A big class of genetic alterations necessary to survive particularly in the interstellar phase of civilizations involves low-gravity adaptation and a slower metabolism. The human body being able to develop properly in microgravity and not suffer precipitous loss of bone density means you don't have to have large rotating sections on your spaceship, which makes building interstellar craft much easier from an engineering standpoint. And it makes them much lighter, which is important when trying to cover massive distances using rockets! Other important genetic alterations are going to include resistance to non-infectious diseases (infectious diseases are pretty easy to control when your environment is entirely artificial), like cancer and degenerative diseases of the brain and nervous system.
Depending on the branch of humanity we're talking about, and how far into the exile, some of the alterations were more dramatic--radiation resistance, adaptation to low-pressure environments, major morphological adaptations (say, toward something more resembling our arboreal cousins, handy in low-gravity environments), and optional or even obligate parthenogenetic reproduction. Some, but by no means all of these genetic alterations would be reversed or the underlying genes silenced during the planetary phase of civilization. By the late exile, genetic engineering is skillful enough in some branches that you might have human populations for whom extended periods in microgravity automatically triggers a reactivation of spacefaring adaptations.
When it comes to the people of Ammas Echor specifically, a couple of generations after the ship had been launched from Rauk, almost all of its inhabitants were adapted genetically and physically to spacefaring life. This was mostly down to records of genetic engineering technology preserved aboard its predecessor Gyandamantu, which meant that the Ammas Echor's passengers didn't have to rediscover all of that themselves, but it was also down to a heavy utilization of cybernetic augmentation in addition to genetic alteration--these augmentations improved strength, helped regulate the metabolism, allowed for long-term hibernation to conserve resources, and helped to both avoid and heal major injuries, such that most of the ship's crew enjoyed a healthy lifespan centuries long, and many longer.

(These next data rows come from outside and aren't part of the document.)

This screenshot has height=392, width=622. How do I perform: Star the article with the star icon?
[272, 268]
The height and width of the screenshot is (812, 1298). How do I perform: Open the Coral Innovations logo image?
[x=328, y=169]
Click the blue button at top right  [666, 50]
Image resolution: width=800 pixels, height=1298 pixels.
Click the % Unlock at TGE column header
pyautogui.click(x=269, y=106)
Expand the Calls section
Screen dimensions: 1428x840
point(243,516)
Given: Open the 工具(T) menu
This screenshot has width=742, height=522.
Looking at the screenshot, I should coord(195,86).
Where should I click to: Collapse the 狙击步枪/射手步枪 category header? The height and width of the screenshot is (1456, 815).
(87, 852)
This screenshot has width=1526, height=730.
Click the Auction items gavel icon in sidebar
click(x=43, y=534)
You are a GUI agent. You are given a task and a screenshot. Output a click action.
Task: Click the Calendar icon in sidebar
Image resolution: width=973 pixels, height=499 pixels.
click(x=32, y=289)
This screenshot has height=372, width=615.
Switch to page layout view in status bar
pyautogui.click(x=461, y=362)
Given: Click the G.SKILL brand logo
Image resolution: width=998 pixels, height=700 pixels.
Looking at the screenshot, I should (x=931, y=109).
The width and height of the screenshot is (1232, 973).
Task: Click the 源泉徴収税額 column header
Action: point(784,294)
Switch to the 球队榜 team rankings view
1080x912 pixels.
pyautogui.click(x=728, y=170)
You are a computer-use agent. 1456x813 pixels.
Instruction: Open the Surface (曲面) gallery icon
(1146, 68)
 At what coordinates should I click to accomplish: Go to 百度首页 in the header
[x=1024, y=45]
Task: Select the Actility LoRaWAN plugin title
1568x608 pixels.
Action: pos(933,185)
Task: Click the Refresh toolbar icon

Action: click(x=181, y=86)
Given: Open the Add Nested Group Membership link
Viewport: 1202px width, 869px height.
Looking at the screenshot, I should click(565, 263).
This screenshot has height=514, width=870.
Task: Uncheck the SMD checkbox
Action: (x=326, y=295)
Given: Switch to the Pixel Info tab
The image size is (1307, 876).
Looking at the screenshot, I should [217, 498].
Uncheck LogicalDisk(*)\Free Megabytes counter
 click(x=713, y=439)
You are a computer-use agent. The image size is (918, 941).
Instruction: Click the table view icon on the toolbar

But few of these changes made it into the planetary population of Sogant Raha, since they represented overspecialization toward life in space--during the last century or so of final approach, the Archive considered reverting toward the more baseline form that had been common at Rauk. Attention also had to be paid to areas which had been long neglected by the genetic science of the Exile, like the immune system. Ultimately, the last couple of generations raised as they approached Kdjemmu were in some ways significant throwbacks--they possibly erred in reverting too far toward the baseline, but they were understandably worried about having children that would be totally unsuited to life in a complete, naturally-evolved biosphere.
The spacefaring type didn't go extinct overnight, though. Besides being long-lived, the Archive needed members to remain aboard the ship while it was in orbit and keep things running even as colonization began, and it was projected that the Ammas Echor would be the center of Sogantine civilization for a few centuries at least. Those Archivists who did venture to the surface had to do so in heavy environmental support suits. And when the ship was lost, the handful that remained would have lost the ability to maintain those suits if they broke down, much less create new ones.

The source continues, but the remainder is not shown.